The images unearthed by a news blogger are from the late Qing Dynasty, a period of famine and malnutrition for many of the nation’s inhabitants. It was also the time when Westerners were first making inroads into the country. In the course of their activities, these foreign-born merchants encountered the abnormally large men. Among them was Zhan Shicai, the most famous giant of the imperial period. He was from Fujian Province and was eight feet tall. On the advice of a British businessman, he moved to London in 1865 at the age of twenty-four. Once settled in England, Zhan performed in a freak show under the name ‘Chang the Chinese Giant.’ While amazing sellout crowds, Zhan also went on to graduate from an English college and learn ten languages. After his Chinese wife, Kin Foo, passed away, he married an Englishwoman, had two children, and opened a store in London that specialized in Chinese tea and imports. He lived to be fifty years old.
The collection of photographs also includes images of Chang Yanming. A bailiff at the local imperial government office in the Yunnan Province, he towered above prisoners at a height of 7 feet 11 inches. George Ernest Morrison, an Australian political advisor to the local Chinese military commander, befriended Yanming.
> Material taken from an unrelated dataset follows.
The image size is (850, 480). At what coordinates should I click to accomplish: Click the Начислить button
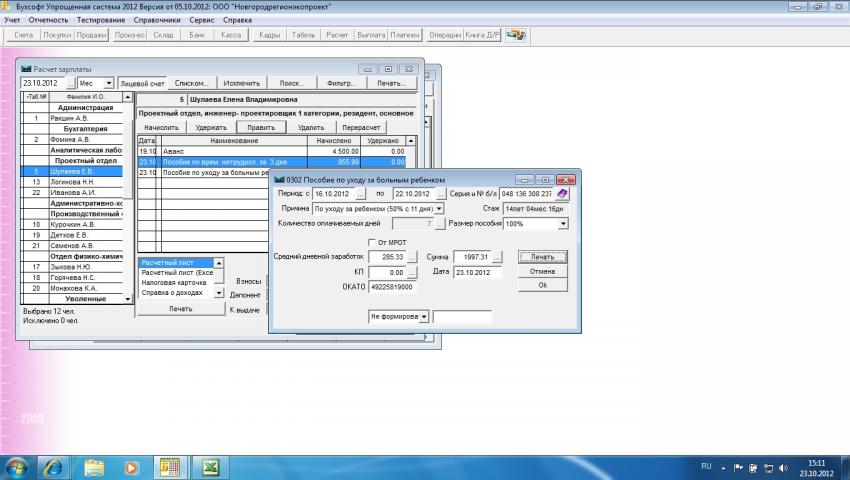pyautogui.click(x=160, y=128)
Although unable to convince his giant friend to travel to Australia, Morrison used his connections with The Times newspaper in London to circulate pictures of the man around the world.
As well documented as Zhan and Chang’s stories are, the collection of photographs also includes individuals with gigantism whose names have been forgotten by history. Descriptions in an index associated with the images simply include the individuals’ heights and that they were brought to Europe to perform in theatrical productions. While these were some of the tallest men of the late Qing Dynasty, they were all at least a foot shorter than the world’s tallest man, Robert Wadlow. At the time of his death in 1940, the 22-year-old from the United States weighed 439 pounds, stood 8 feet 11 inches tall, and was still growing. For scale, the man next to him is his 5 foot 11 inch tall father.